Iterations in Graphlab ALS vs iterations in Spark ALS

User 1596 | 3/19/2015, 7:13:40 PM

I was trying to run the example ALS program present in the collaborativefiltering toolkit of Graphlab and compare it with MLLib ALS. In Graphlab ALS --maxiter specifies the maximum number of updates allowed for a vertex. How would this max_iter map to the iterations in MLLib ALS? Basically I am trying to understand how a fair comparison could be made between the 2 frameworks required in terms of the computation needed.

Comments

User 91 | 3/20/2015, 5:45:57 AM

If you are talking about Powergraph ALS, then I strongly recommend that you try out Graphlab-Create's recommender system.
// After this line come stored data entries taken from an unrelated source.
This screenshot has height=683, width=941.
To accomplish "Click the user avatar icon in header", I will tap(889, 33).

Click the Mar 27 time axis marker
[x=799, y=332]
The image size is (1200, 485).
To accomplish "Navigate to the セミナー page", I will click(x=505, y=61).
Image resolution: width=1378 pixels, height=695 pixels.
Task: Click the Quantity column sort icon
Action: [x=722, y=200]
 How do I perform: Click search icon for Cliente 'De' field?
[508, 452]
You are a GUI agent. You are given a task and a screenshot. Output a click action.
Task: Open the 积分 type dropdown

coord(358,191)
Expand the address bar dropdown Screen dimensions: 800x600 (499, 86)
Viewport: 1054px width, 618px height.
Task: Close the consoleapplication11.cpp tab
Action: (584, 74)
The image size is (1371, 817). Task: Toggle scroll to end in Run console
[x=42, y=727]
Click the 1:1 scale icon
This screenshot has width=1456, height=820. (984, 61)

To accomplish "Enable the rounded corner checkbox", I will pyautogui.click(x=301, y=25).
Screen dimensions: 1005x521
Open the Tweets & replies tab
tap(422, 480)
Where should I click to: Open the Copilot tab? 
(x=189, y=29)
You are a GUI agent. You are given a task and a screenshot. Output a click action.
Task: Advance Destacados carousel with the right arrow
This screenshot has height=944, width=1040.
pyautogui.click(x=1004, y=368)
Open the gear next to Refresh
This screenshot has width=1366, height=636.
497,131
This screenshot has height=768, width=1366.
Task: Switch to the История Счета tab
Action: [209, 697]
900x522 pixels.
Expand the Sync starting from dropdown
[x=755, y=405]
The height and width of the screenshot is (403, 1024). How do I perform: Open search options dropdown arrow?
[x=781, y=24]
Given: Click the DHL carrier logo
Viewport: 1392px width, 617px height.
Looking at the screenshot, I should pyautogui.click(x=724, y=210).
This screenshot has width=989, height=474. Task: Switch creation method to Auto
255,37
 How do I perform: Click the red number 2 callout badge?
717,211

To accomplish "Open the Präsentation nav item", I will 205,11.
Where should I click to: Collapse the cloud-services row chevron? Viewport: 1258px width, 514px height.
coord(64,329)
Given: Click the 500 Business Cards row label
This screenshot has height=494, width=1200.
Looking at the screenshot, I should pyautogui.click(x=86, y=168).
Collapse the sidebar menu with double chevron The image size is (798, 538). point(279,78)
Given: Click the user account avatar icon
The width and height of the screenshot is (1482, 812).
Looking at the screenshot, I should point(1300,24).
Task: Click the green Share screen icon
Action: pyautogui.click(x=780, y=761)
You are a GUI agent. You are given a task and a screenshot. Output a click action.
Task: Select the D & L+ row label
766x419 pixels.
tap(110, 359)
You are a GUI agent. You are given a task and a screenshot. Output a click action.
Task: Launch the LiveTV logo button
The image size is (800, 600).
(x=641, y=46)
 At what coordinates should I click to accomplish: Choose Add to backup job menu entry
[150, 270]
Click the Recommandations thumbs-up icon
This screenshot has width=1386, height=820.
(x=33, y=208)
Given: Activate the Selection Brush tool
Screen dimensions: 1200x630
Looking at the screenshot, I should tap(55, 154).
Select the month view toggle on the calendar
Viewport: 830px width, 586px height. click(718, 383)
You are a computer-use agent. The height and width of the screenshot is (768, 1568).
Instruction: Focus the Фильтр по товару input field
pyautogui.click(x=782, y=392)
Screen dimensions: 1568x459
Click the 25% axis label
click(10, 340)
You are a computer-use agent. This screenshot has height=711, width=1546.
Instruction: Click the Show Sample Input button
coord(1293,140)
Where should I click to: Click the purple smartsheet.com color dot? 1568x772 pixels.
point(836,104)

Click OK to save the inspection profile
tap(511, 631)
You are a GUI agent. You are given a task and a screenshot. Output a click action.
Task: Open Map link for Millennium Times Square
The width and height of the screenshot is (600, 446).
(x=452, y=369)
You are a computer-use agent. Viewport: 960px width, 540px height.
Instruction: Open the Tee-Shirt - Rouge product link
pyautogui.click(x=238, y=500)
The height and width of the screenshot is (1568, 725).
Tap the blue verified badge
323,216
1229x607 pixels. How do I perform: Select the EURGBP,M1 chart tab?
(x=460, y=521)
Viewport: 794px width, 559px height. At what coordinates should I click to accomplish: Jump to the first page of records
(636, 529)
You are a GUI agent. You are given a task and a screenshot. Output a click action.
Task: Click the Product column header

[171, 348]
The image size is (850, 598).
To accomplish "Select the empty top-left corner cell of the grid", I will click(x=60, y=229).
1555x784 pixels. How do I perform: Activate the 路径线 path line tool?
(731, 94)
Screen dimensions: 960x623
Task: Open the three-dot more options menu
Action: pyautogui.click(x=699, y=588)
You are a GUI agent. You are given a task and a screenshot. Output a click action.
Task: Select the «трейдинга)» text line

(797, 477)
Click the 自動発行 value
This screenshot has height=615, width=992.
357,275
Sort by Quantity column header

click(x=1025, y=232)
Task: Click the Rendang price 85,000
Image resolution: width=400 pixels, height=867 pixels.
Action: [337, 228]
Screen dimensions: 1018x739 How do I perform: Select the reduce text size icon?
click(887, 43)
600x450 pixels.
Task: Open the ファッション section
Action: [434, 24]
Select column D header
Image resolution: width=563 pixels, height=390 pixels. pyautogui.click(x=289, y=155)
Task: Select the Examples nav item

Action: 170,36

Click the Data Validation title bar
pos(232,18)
It has SGD, ALS, and several other algorithms. It also has other models like Factorization Machines, and Ranking Factorization which can use side features from users and items.

SGD for matrix factorization is known to be better than ALS for accuracy so a speed comparison isn't really fair because you will be getting a better model with SGD. I strongly suggest that you try out SGD in Graphlab-Create using the factorization recommender (https://dato.com/products/create/docs/generated/graphlab.recommender.factorizationrecommender.create.html#graphlab.recommender.factorizationrecommender.create)


User 6 | 3/20/2015, 1:14:07 PM

In each iteration of powergraph either the left side or the right side of the bipartite graph nodes. So one ALS iteration is two PowerGraph iteraions. However, maxiter is correct, so if you like to run 10 ALS iterations you set --maxiter=10 and PowerGraph will run for 20 internal iterations. I am no sure what happens in MLLib, you will need to investigate.